DIRECTIONS:
Answer these questions about the email thread below:
1. According to the reply, what did IS_IN_DB never accept as its second argument?
2. What kind of fields does the docstring say the validator is used for, and how are they rendered?
3. What argument did the original writer have to use in place of the documented syntax?

DOCUMENT:
## Start
Ok. By the way, If I may suggest, it would be a nice feature, and backward 
compatible. As the id is an implied column and you must specify it explicit 
when making references, I think it it would be even more consistent to 
specify a table, the id would be implicit in both cases.

Regards,

On Monday, January 3, 2011 11:23:46 PM UTC-2, mdipierro wrote:
>
> The error is in the example. IS_IN_DB *never* accepted a table as 
> second argument. 
> Sorry for the confusion. Will fix the example. 
>
> Massimo 
>
> On Jan 3, 6:25 pm, Fabiano - deStilaDo <[email protected]> 
> wrote: 
> > Hi, 
> > 
> > from validators.py: 
> > 
> >  342 class IS_IN_DB(Validator): 
> >  343     """ 
> >  344     example:: 
> >  345 
> >  346         INPUT(_type='text', _name='name', 
> >  347               requires=IS_IN_DB(db, db.table, zero='')) 
> >  348 
> >  349     used for reference fields, rendered as a dropbox 
> >  350     """ 
> > 
> > But I can't use the documented syntax: IS_IN_DB(db, db.table). I had 
> > to use explicit db.table.id as argument.
## End
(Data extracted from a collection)
## Start
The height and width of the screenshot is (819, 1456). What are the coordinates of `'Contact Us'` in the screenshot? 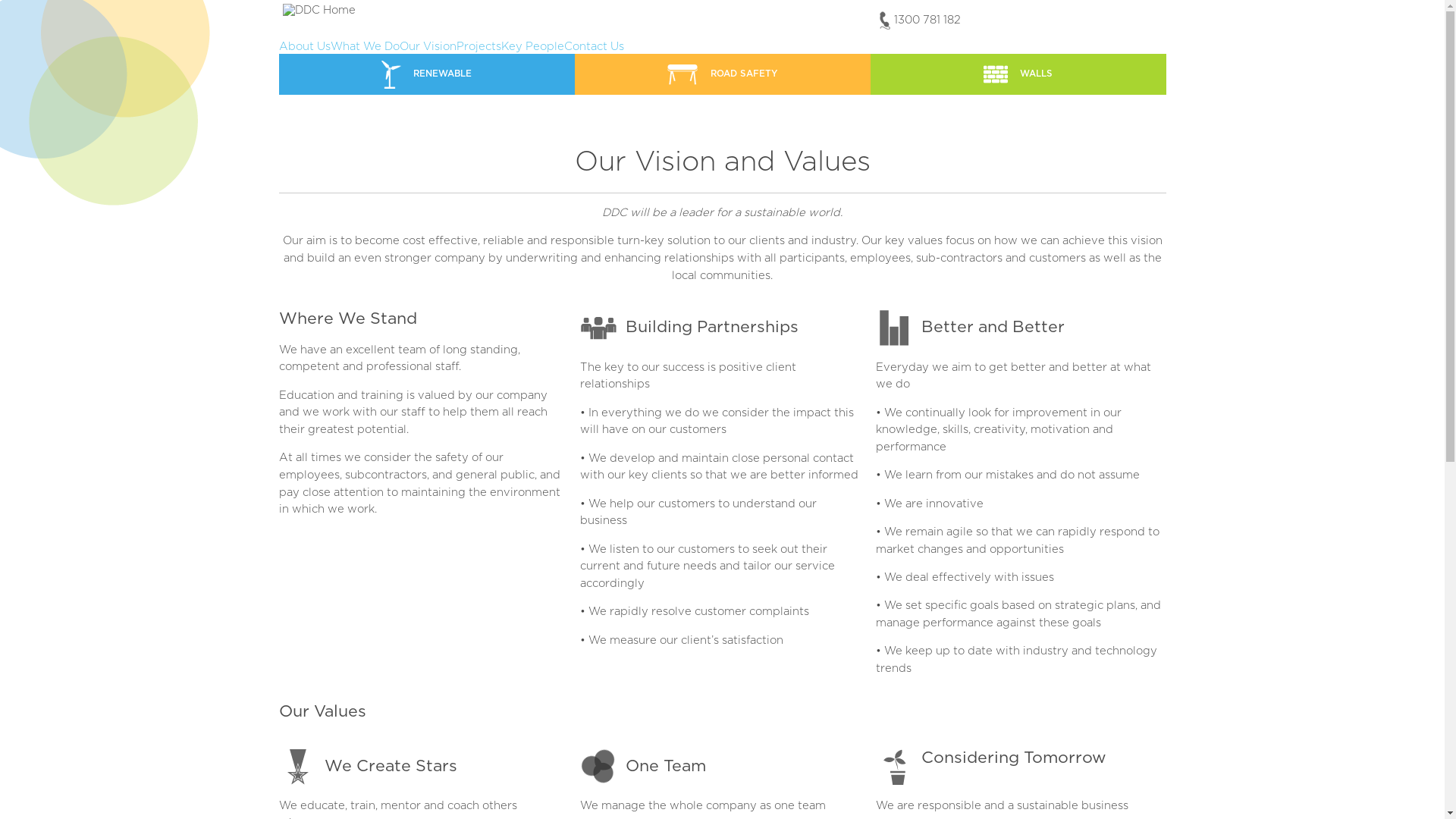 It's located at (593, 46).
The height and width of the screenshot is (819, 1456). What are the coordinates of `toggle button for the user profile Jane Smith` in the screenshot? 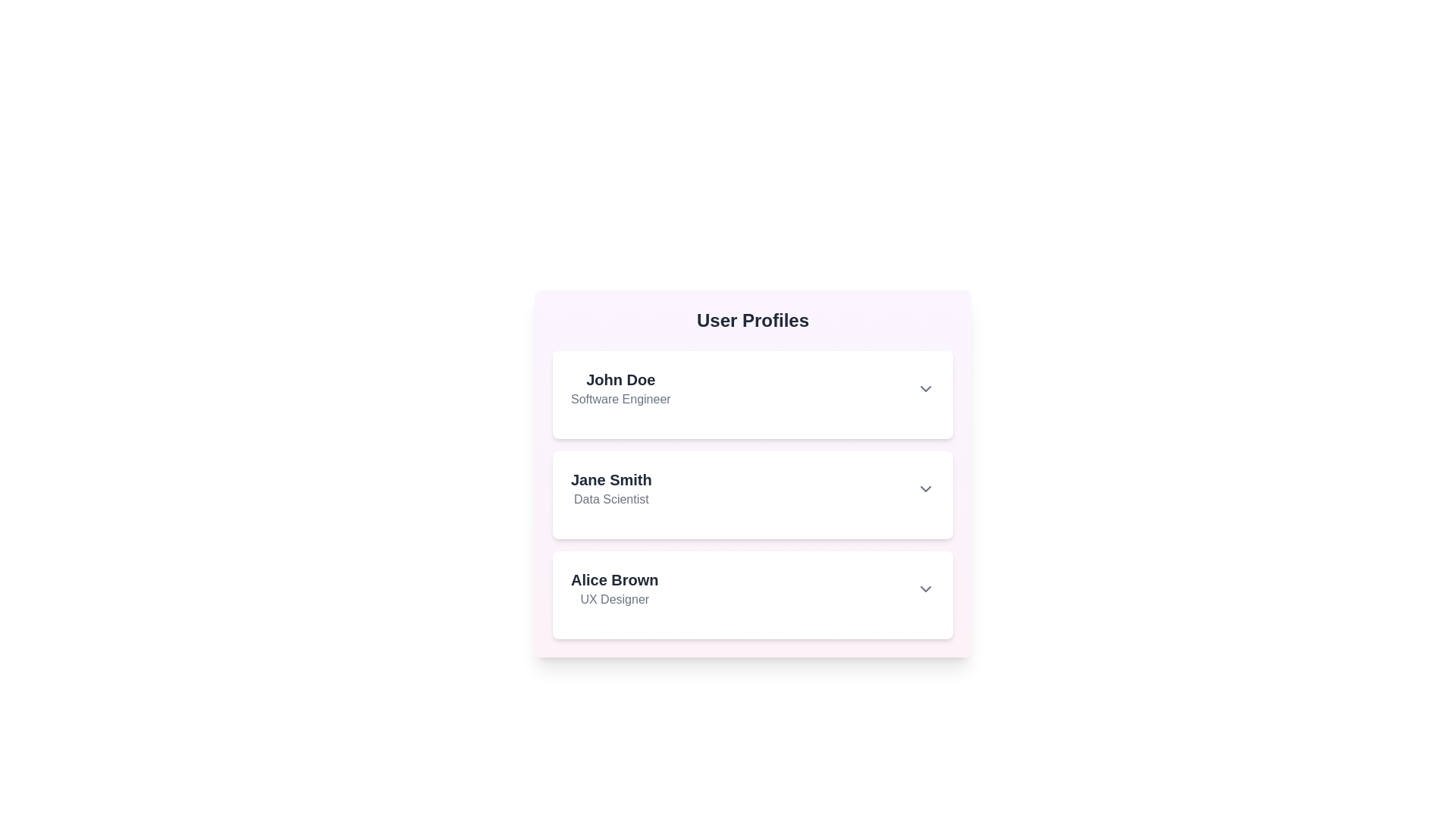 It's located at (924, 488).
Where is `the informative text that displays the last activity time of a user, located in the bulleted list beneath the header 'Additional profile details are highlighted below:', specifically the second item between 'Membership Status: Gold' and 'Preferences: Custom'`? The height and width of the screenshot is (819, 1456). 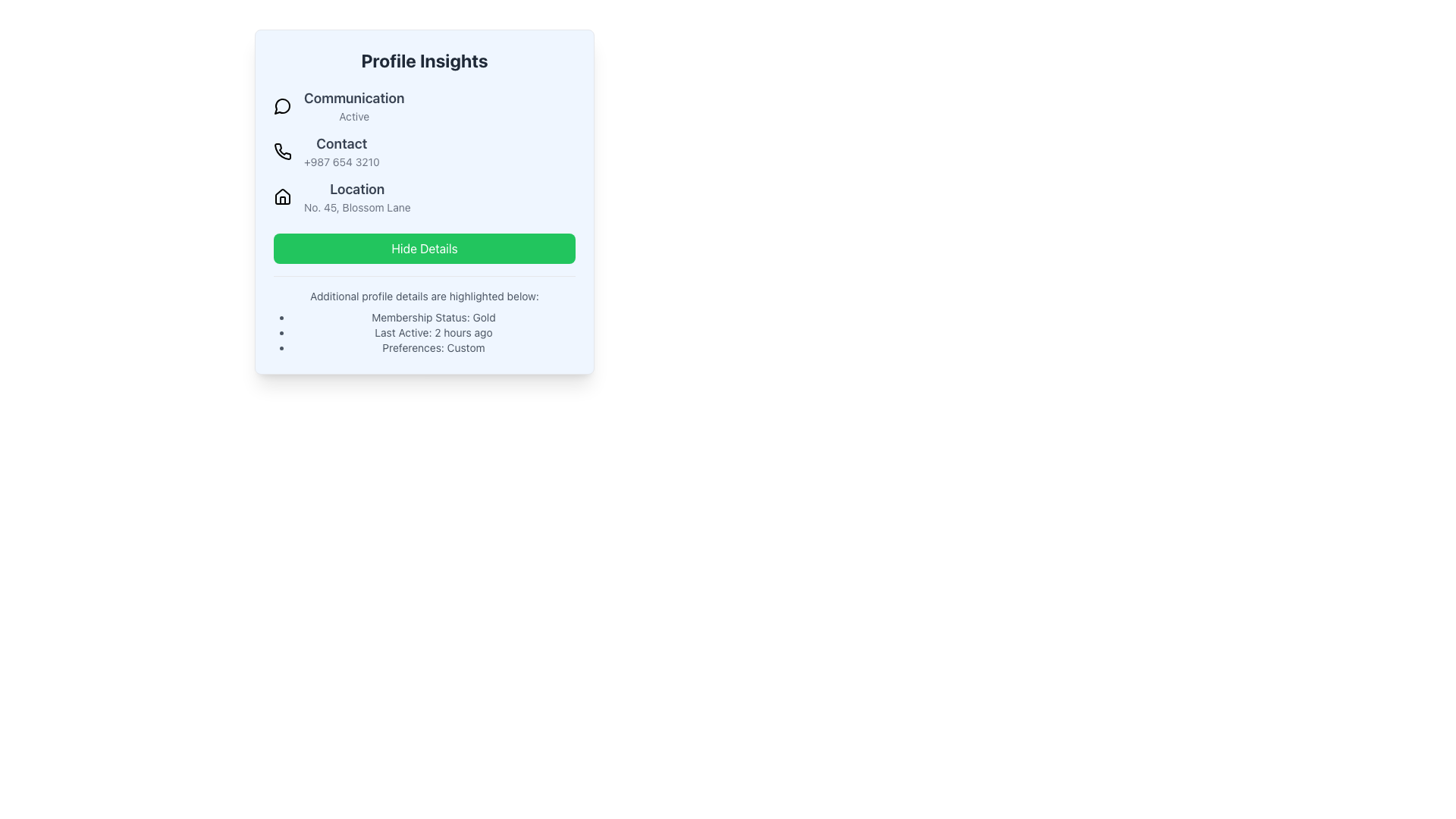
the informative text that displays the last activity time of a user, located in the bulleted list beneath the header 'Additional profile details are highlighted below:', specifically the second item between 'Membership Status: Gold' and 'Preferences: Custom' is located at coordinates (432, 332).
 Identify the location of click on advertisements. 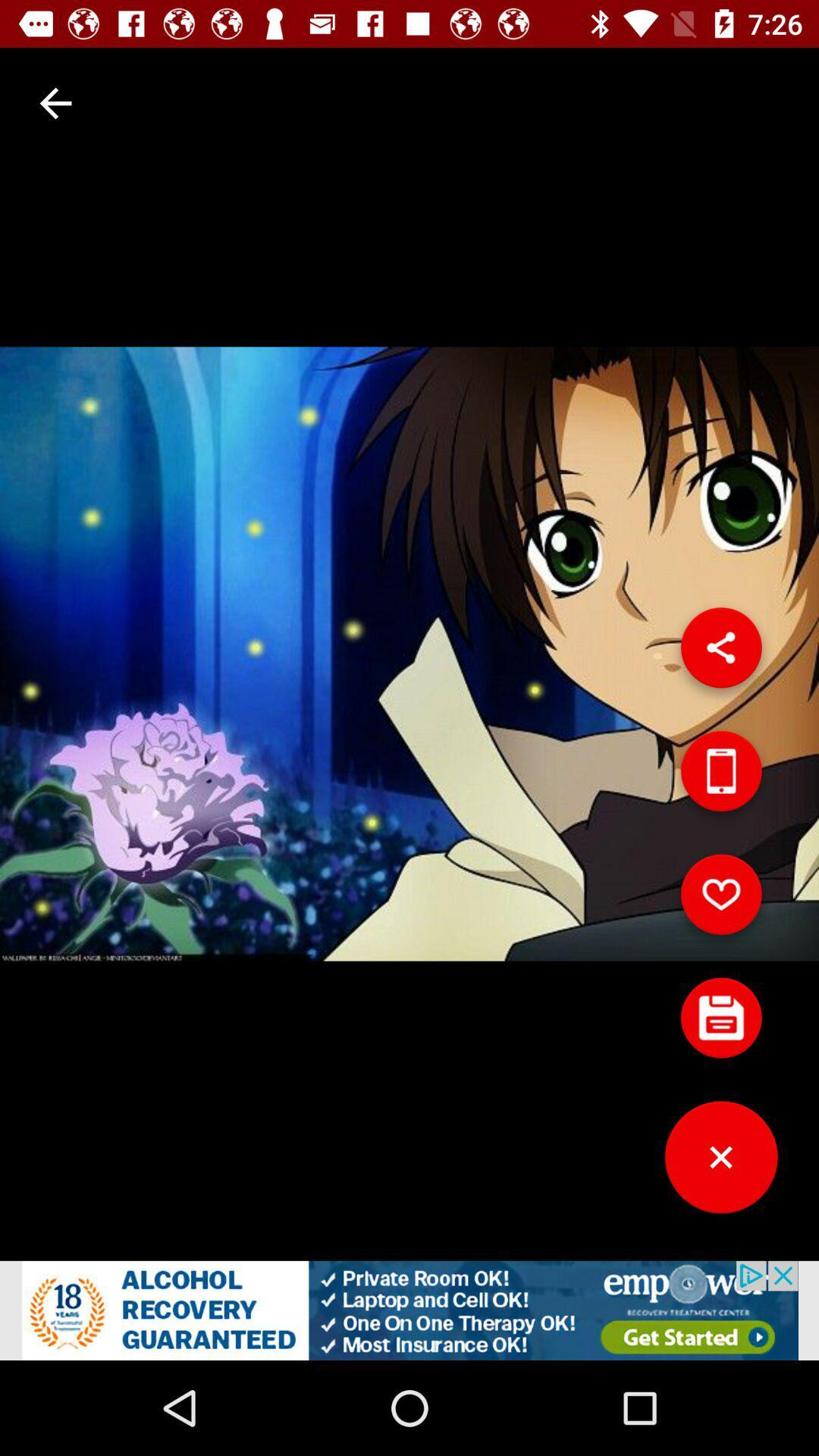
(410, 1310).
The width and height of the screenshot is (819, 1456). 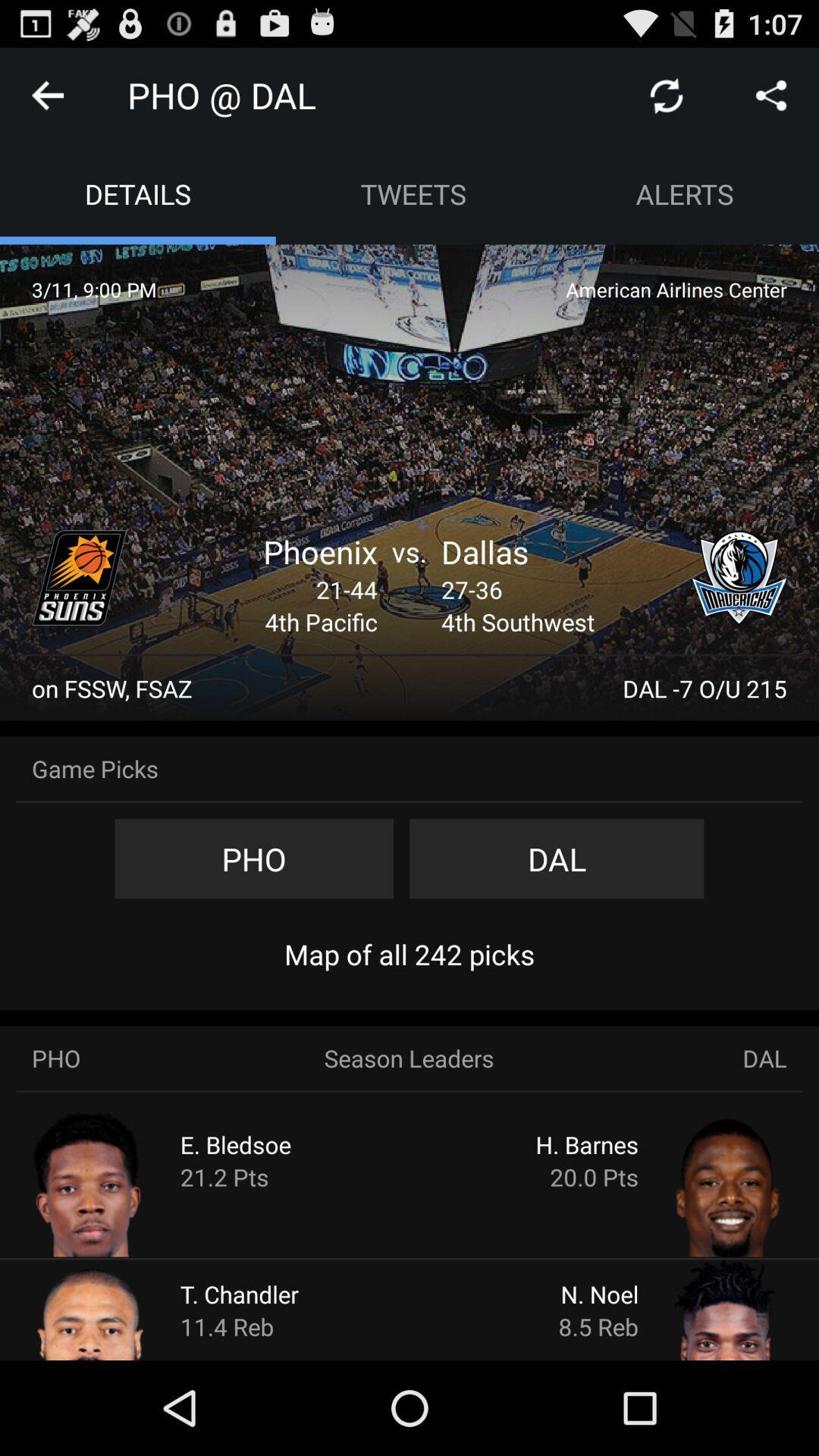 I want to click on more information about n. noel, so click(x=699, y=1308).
## End
FULL SOLUTION:
1. A table.
2. Reference fields, rendered as a dropbox.
3. db.table.id, given explicitly.